61) Message boards : ATLAS Application : vbox console monitoring with 3.01 (Message 7997)
Posted 20 Mar 2023 by computezrmle
Post:
I thought that the new tasks would all behave the same as old single-core tasks, writing to a single file. I changed the code searching for the event times to handle the old and new message format, but maybe something else needs changed. I will look deeper.

@ David
It is not only the search pattern.
An additional point is that the old monitoring expects the result lines in order.
This was guaranteed in singlecore mode within the main log as well as in multicore mode within each of the worker logs.

Now the log entries are no longer in order and this fact has to be respected by the monitoring.

Another point that needs to be checked:
The timing averages reported by the workers refer to the worker thread they are coming from.
Hence, they are not valid to calculate the total average.
62) Message boards : ATLAS Application : vbox console monitoring with 3.01 (Message 7994)
Posted 20 Mar 2023 by computezrmle
Post:
Total number of events is displayed (50)
already finished, mean, min, max, estimated time left is not displayed and every 60 seconds several lines of text are flashing (not readable) and cleared.
Worker 1 Event showing showed 2nd, 4th and then 3th event ?? for this worker took ### s (### is changing now and then e.g. 421)


Edit picture and no swap used
Flashing text:...

Same here
63) Message boards : ATLAS Application : vbox console monitoring with 3.01 (Message 7993)
Posted 20 Mar 2023 by computezrmle
Post:
Another 4-core task is in progress.
Manually set the VM's RAM size to 3900 MB (the default used for older 1-core VMs).

Top now shows 776 kB swap being used.
The differencing image uses around 880 MB and grows slowly while the events are being processed.
The main python process uses 2.2 GB RAM and close to 400% CPU which corresponds to the 4-core setup.
64) Message boards : ATLAS Application : vbox console monitoring with 3.01 (Message 7991)
Posted 20 Mar 2023 by computezrmle
Post:
Other findings

The differencing image grows to at least 1.7 GB.
825 MB are caused by swap usage since the VM has only 2241 MB RAM.

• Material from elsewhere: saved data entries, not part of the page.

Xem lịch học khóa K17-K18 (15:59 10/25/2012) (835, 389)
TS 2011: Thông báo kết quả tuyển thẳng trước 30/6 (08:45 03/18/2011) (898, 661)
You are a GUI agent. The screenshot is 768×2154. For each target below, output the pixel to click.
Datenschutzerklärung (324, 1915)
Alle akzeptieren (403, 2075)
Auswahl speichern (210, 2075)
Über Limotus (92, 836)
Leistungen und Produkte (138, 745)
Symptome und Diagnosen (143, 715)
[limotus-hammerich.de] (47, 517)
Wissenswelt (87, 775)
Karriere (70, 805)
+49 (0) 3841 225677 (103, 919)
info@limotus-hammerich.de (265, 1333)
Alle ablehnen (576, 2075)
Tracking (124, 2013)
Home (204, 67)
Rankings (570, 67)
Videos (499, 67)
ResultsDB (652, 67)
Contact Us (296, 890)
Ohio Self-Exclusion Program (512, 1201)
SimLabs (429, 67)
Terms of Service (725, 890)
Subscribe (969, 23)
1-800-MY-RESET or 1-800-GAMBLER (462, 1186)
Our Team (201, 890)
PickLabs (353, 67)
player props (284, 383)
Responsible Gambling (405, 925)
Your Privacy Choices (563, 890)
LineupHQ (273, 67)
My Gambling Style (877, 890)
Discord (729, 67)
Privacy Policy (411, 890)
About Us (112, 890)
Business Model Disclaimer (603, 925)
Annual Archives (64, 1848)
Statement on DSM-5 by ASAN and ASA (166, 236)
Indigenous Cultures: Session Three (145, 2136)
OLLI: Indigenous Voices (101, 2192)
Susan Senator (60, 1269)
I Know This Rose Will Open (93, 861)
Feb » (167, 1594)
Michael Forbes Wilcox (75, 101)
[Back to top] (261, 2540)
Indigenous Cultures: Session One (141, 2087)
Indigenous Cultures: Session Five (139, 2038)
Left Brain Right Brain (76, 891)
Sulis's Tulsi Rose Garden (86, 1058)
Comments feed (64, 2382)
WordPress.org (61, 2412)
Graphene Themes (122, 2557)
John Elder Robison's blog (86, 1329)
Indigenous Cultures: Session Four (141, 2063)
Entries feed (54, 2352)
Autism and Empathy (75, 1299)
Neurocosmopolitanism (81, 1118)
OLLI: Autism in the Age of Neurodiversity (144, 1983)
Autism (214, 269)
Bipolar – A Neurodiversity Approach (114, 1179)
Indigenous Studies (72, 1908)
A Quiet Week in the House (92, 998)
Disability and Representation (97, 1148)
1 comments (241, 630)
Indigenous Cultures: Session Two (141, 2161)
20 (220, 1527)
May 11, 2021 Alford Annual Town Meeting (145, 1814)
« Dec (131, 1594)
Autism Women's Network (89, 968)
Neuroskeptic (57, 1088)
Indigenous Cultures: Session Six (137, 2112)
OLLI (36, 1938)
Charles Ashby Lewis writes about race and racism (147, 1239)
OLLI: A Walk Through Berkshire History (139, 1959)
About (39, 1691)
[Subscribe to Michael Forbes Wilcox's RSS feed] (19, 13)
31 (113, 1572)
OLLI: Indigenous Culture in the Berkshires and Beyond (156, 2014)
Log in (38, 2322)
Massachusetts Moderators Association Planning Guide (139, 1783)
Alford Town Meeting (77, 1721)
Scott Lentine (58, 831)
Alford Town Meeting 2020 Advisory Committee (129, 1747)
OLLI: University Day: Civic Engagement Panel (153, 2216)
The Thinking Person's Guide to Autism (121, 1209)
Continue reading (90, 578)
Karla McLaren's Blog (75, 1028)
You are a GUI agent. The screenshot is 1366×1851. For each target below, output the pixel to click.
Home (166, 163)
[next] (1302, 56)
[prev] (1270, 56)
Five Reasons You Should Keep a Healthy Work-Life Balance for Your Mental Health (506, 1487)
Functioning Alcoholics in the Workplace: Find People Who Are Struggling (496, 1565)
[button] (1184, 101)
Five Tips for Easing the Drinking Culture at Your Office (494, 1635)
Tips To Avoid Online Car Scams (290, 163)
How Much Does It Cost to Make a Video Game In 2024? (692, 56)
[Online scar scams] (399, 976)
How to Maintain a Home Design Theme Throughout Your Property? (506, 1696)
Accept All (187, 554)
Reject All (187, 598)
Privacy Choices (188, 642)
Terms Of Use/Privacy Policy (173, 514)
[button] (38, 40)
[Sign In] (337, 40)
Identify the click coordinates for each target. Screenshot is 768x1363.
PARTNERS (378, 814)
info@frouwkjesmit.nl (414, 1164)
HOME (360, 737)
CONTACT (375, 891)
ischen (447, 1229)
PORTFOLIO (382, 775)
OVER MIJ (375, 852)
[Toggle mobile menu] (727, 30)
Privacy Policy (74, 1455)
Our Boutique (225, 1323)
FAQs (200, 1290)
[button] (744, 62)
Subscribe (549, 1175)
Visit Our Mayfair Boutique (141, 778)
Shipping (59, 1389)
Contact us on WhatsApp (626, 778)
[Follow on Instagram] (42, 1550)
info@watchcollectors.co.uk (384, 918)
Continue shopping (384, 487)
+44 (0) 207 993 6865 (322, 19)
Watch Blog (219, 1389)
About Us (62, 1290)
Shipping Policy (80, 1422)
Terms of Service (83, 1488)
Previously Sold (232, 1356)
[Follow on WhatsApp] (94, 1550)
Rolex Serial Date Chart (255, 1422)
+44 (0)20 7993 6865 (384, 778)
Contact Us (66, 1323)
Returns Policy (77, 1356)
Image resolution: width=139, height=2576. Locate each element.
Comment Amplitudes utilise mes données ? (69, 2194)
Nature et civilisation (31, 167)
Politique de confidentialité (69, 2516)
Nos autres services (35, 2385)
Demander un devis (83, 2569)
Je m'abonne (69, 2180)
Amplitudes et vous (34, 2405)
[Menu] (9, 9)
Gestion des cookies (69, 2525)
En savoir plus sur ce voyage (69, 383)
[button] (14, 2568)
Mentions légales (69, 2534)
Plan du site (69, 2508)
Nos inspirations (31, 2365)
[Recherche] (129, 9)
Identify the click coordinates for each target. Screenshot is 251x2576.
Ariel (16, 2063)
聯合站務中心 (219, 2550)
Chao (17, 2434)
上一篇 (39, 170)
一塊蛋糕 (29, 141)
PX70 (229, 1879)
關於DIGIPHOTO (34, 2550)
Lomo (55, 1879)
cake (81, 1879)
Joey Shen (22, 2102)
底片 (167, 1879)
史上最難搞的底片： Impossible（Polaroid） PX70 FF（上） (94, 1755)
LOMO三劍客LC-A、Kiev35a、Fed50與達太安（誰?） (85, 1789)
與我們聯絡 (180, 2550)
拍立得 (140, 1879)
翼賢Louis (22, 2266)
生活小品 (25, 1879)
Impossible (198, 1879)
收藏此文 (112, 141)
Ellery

Not sure if the VM's CVMFS cache has been cleaned and refilled with ATLAS v3 data.
This is required to
- reduce the initial VDI size
- keep the differencing image small
- result in a faster startup phase
65) Message boards : ATLAS Application : vbox console monitoring with 3.01 (Message 7990)
Posted 20 Mar 2023 by computezrmle
Post:
1. open your VirtualBox Manager
2. click on the VM you want to look into
3. click the "show" button (and wait)
4. once the console window is open, use ALT + Fn to switch between the consoles
F2: Progress Monitoring
F3: top

To close the console window use "Detach GUI" from the "Machine" Menu.
Never use other methods since those would tell BOINC to suspend/resume the VM which puts a high load on the computer.
66) Message boards : ATLAS Application : vbox console monitoring with 3.01 (Message 7989)
Posted 20 Mar 2023 by computezrmle
Post:
As already mentioned here
https://lhcathomedev.cern.ch/lhcathome-dev/forum_thread.php?id=614&postid=7964#7964
it's not that easy.

The monitoring scripts assume a singlecore task although I'm running a 4-core VM.
Beside that the log entries written to log.EVNTtoHITS look a bit "messed", meaning they don't follow a uniq pattern (recently seen in a native task).
This needs to be sorted, but I'd prefer to have a stable event processing first.


BTW
The dev task I'm currently running still requests Frontier data from atlasfrontier-ai.cern.ch instead of atlascern-frontier.openhtc.io.
67) Message boards : ATLAS Application : ATLAS vbox and native 3.01 (Message 7983)
Posted 20 Mar 2023 by computezrmle
Post:
I would prefer quick tasks.

Agree, even on Linux running native 24/7.
As long as ATLAS native doesn't allow snapshots shorter runtimes would make it easier to plan maintenance/upgrade windows.
68) Message boards : ATLAS Application : ATLAS vbox and native 3.01 (Message 7980)
Posted 18 Mar 2023 by computezrmle
Post:
It works

Some considerations:
- very very fast at the beginning of calculation, very very slow at the end
- over 6hrs on 4 cores mobile cpu
- 1200 points

Not so bad!

Total runtime/CPU time doesn't look too bad.
Usual tasks (on -prod) process 200 events while this one processed 500 events.
=> CPU time <180 s/event.


... very very fast at the beginning of calculation, very very slow at the end

If you refer to BOINC's progress bar this might be misleading since lots of older tasks (on -dev) processed only 5-20 tasks. Those differences always confuse BOINC's runtime estimation.
69) Message boards : ATLAS Application : ATLAS vbox and native 3.01 (Message 7976)
Posted 16 Mar 2023 by computezrmle
Post:
You are running 3 computers
2 Windows
1 Linux

Since your Linux computer got ATLAS native "Run native if available?" is set, but this blocks vbox tasks on Windows.
To get native and vbox it is a must to connect Windows/Linux to different venues.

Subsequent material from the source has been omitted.